Required action ▸ A word-for-word transcription of all the data is required.
START Dataset content
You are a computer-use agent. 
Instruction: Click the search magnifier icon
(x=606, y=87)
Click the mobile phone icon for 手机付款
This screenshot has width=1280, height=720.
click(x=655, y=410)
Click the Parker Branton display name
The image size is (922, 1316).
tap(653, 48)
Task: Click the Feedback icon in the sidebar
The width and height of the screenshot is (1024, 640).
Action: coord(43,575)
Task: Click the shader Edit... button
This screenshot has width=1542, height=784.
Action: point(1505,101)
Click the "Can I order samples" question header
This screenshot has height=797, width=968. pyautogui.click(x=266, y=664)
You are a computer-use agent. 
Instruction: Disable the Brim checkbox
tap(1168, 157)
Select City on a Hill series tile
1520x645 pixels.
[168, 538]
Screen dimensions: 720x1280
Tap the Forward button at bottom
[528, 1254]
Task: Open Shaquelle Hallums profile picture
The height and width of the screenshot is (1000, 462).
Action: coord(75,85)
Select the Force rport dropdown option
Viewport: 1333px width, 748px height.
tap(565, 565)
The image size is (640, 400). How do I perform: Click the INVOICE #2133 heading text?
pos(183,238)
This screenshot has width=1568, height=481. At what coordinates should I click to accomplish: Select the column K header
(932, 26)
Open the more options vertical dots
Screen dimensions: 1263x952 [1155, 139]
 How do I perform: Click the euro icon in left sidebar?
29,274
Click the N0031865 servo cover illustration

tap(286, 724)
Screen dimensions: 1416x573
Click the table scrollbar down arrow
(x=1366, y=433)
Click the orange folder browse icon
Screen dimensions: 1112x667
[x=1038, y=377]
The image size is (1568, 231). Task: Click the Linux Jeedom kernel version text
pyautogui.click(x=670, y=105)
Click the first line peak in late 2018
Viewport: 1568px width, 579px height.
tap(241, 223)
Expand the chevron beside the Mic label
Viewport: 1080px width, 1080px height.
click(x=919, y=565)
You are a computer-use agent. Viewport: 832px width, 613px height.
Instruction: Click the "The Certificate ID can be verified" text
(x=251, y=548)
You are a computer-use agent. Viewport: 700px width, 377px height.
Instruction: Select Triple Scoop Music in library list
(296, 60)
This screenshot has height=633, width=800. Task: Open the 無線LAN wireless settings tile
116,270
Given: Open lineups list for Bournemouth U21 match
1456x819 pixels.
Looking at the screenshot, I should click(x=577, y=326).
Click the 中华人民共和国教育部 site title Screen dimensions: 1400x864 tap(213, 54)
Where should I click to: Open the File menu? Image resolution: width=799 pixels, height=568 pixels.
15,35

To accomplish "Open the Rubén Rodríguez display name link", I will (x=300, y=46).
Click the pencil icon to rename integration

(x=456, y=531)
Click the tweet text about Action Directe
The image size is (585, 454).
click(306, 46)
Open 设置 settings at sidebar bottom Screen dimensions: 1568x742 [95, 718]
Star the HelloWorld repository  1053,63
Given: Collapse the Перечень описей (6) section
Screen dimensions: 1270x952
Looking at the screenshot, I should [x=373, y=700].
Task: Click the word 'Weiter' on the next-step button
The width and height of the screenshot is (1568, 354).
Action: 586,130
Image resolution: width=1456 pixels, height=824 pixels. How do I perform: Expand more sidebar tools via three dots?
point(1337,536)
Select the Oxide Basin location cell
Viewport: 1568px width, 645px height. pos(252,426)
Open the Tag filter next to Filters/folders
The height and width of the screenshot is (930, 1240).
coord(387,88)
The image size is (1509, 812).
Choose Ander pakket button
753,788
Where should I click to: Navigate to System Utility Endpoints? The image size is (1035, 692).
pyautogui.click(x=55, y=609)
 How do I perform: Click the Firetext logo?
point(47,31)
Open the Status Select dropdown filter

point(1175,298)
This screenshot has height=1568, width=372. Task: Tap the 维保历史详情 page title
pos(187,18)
END Dataset content
Result below ▸
You are a computer-use agent. 
Instruction: Click the search magnifier icon
(x=606, y=87)
Click the mobile phone icon for 手机付款
This screenshot has width=1280, height=720.
click(x=655, y=410)
Click the Parker Branton display name
The image size is (922, 1316).
tap(653, 48)
Task: Click the Feedback icon in the sidebar
The width and height of the screenshot is (1024, 640).
Action: coord(43,575)
Task: Click the shader Edit... button
This screenshot has width=1542, height=784.
Action: point(1505,101)
Click the "Can I order samples" question header
This screenshot has height=797, width=968. pyautogui.click(x=266, y=664)
You are a computer-use agent. 
Instruction: Disable the Brim checkbox
tap(1168, 157)
Select City on a Hill series tile
1520x645 pixels.
[168, 538]
Screen dimensions: 720x1280
Tap the Forward button at bottom
[528, 1254]
Task: Open Shaquelle Hallums profile picture
The height and width of the screenshot is (1000, 462).
Action: coord(75,85)
Select the Force rport dropdown option
Viewport: 1333px width, 748px height.
tap(565, 565)
The image size is (640, 400). How do I perform: Click the INVOICE #2133 heading text?
pos(183,238)
This screenshot has width=1568, height=481. At what coordinates should I click to accomplish: Select the column K header
(932, 26)
Open the more options vertical dots
Screen dimensions: 1263x952 [1155, 139]
 How do I perform: Click the euro icon in left sidebar?
29,274
Click the N0031865 servo cover illustration

tap(286, 724)
Screen dimensions: 1416x573
Click the table scrollbar down arrow
(x=1366, y=433)
Click the orange folder browse icon
Screen dimensions: 1112x667
[x=1038, y=377]
The image size is (1568, 231). Task: Click the Linux Jeedom kernel version text
pyautogui.click(x=670, y=105)
Click the first line peak in late 2018
Viewport: 1568px width, 579px height.
tap(241, 223)
Expand the chevron beside the Mic label
Viewport: 1080px width, 1080px height.
click(x=919, y=565)
You are a computer-use agent. Viewport: 832px width, 613px height.
Instruction: Click the "The Certificate ID can be verified" text
(x=251, y=548)
You are a computer-use agent. Viewport: 700px width, 377px height.
Instruction: Select Triple Scoop Music in library list
(296, 60)
This screenshot has height=633, width=800. Task: Open the 無線LAN wireless settings tile
116,270
Given: Open lineups list for Bournemouth U21 match
1456x819 pixels.
Looking at the screenshot, I should click(x=577, y=326).
Click the 中华人民共和国教育部 site title Screen dimensions: 1400x864 tap(213, 54)
Where should I click to: Open the File menu? Image resolution: width=799 pixels, height=568 pixels.
15,35

To accomplish "Open the Rubén Rodríguez display name link", I will (x=300, y=46).
Click the pencil icon to rename integration

(x=456, y=531)
Click the tweet text about Action Directe
The image size is (585, 454).
click(306, 46)
Open 设置 settings at sidebar bottom Screen dimensions: 1568x742 [95, 718]
Star the HelloWorld repository  1053,63
Given: Collapse the Перечень описей (6) section
Screen dimensions: 1270x952
Looking at the screenshot, I should [x=373, y=700].
Task: Click the word 'Weiter' on the next-step button
The width and height of the screenshot is (1568, 354).
Action: 586,130
Image resolution: width=1456 pixels, height=824 pixels. How do I perform: Expand more sidebar tools via three dots?
point(1337,536)
Select the Oxide Basin location cell
Viewport: 1568px width, 645px height. pos(252,426)
Open the Tag filter next to Filters/folders
The height and width of the screenshot is (930, 1240).
coord(387,88)
The image size is (1509, 812).
Choose Ander pakket button
753,788
Where should I click to: Navigate to System Utility Endpoints? The image size is (1035, 692).
pyautogui.click(x=55, y=609)
 How do I perform: Click the Firetext logo?
point(47,31)
Open the Status Select dropdown filter

point(1175,298)
This screenshot has height=1568, width=372. Task: Tap the 维保历史详情 page title
pos(187,18)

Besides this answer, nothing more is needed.